デジタル版『渋沢栄一伝記資料』

  詳細検索へ

公開日: 2016.11.11 / 最終更新日: 2022.3.15

2編 実業界指導並ニ社会公共事業尽力時代

1部 実業・経済

1章 金融
1節 銀行
6款 択善会・東京銀行集会所
■綱文

第6巻 p.544-547(DK060151k) ページ画像

明治35年8月16日(1902年)

株式会社帝国商業銀行、株主定時総会ヲ開クニ当リ、株主ニ通知スベキ事項ノ程度ヲ一定スルノ件ニ付キ建議ス。即チ臨時総会ヲ招集シ右ニ付キ協議セシモ、本件ノ調査ハ役員ニ一任スルコトトナレリ。


■資料

銀行通信録 第二〇三号・第四四五―四四七頁〔明治三五年九月一五日〕 東京銀行集会所組合銀行臨時総会(DK060151k-0001)
_ _ _
## [取り組む課題]
上の引用文のうち、「2編 実業界指導並ニ社会公共事業尽力時代」を含む語句で始まり「役員ニ一任スルコトトナレリ。」で終わる部分を、一字も変えずに書き出しなさい。

## [記録情報]
_ _ _
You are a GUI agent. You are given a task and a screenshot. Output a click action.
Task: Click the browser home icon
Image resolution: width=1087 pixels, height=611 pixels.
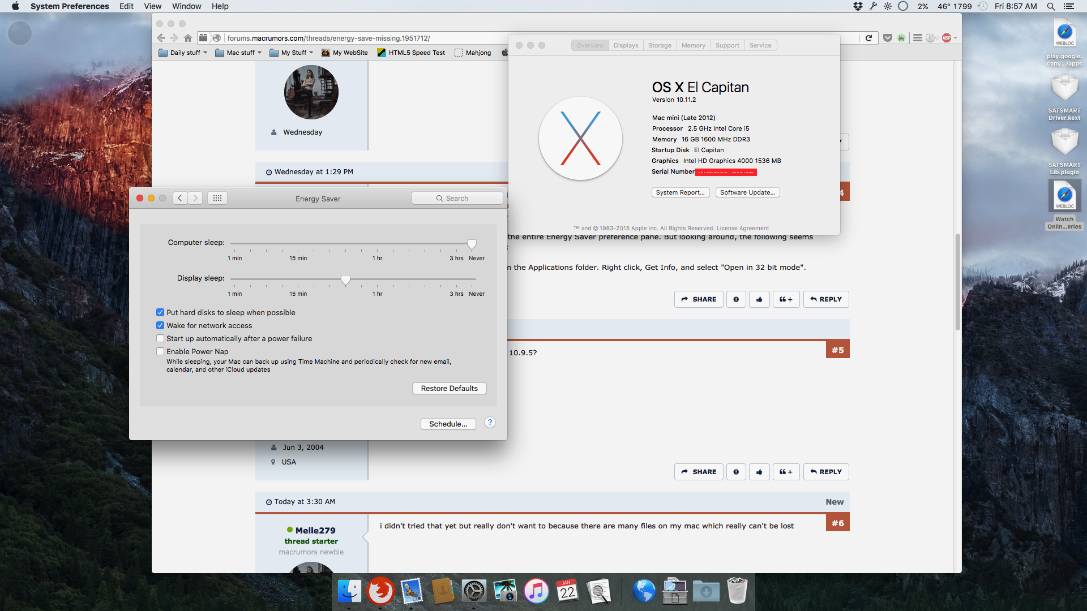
_ _ _
## [最終解答]
2編 実業界指導並ニ社会公共事業尽力時代

1部 実業・経済

1章 金融
1節 銀行
6款 択善会・東京銀行集会所
■綱文

第6巻 p.544-547(DK060151k) ページ画像

明治35年8月16日(1902年)

株式会社帝国商業銀行、株主定時総会ヲ開クニ当リ、株主ニ通知スベキ事項ノ程度ヲ一定スルノ件ニ付キ建議ス。即チ臨時総会ヲ招集シ右ニ付キ協議セシモ、本件ノ調査ハ役員ニ一任スルコトトナレリ。